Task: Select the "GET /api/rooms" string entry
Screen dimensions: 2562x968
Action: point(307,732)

---*---

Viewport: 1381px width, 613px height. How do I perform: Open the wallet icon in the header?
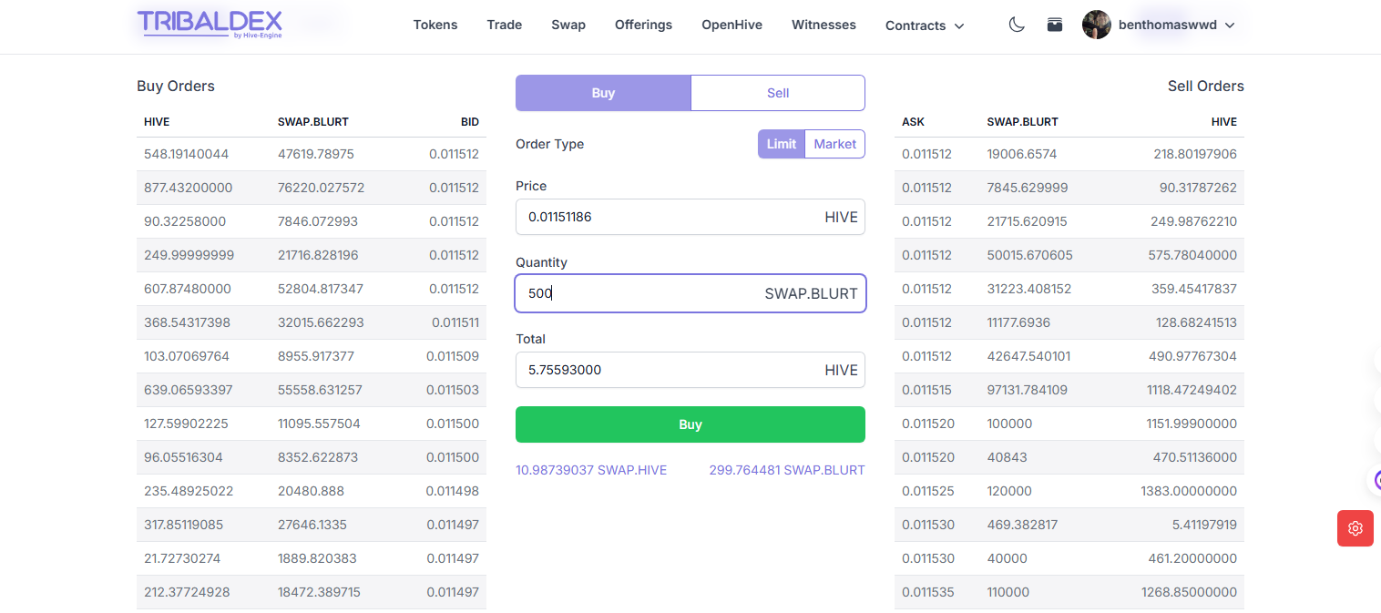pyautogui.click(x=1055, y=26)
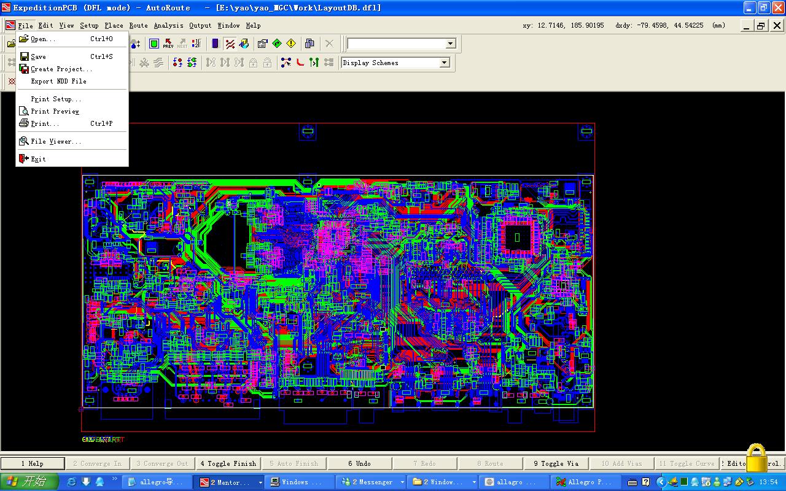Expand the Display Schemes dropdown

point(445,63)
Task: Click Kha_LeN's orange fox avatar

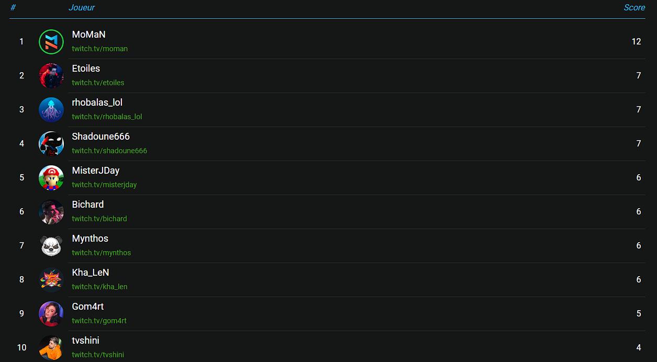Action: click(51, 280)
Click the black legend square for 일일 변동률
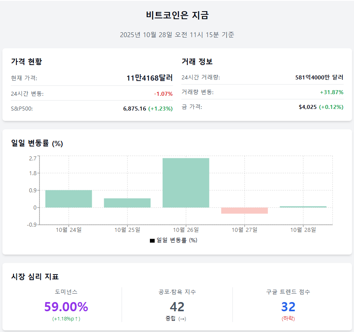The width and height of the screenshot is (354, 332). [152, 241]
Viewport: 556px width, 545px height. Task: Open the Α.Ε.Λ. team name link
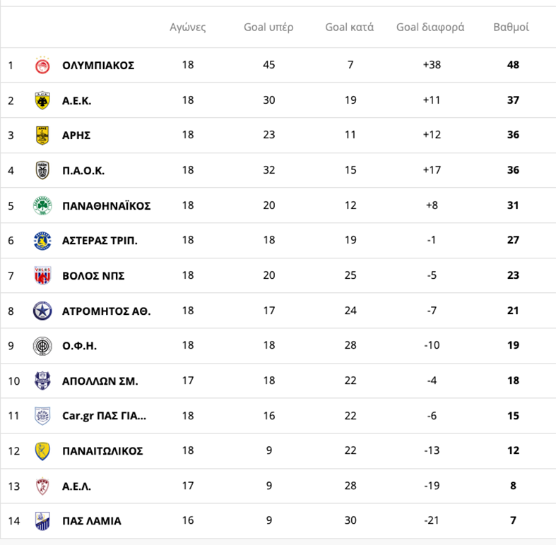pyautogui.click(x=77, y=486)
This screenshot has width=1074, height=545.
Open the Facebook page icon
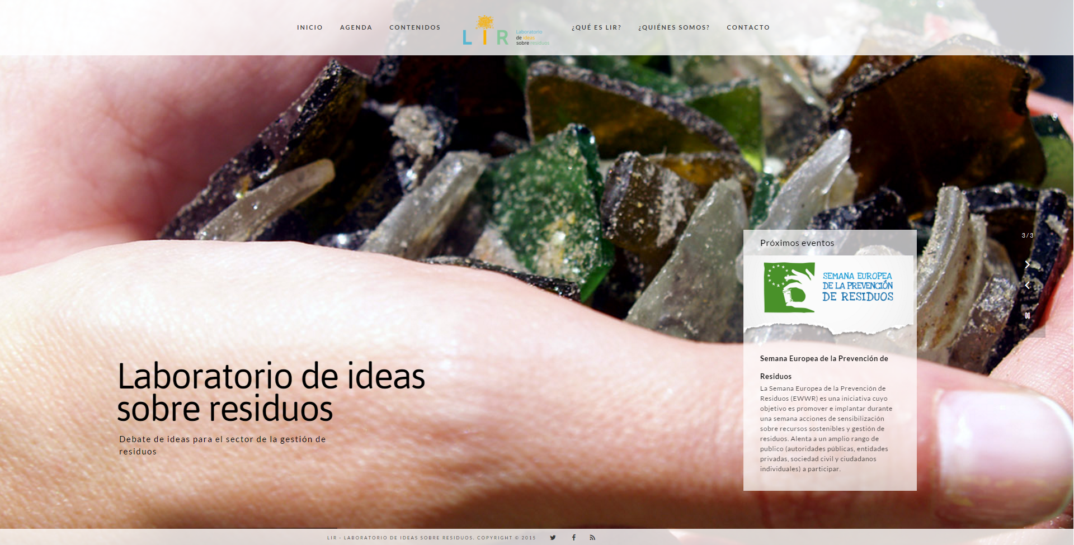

---*---

SHORT PROBLEM:
Transcribe the listing from the line containing "Task: Select the" up to and including the line containing "Action: point(307,732)", reproducing each line without change.

IN RESPONSE:
Task: Select the "GET /api/rooms" string entry
Screen dimensions: 2562x968
Action: point(307,732)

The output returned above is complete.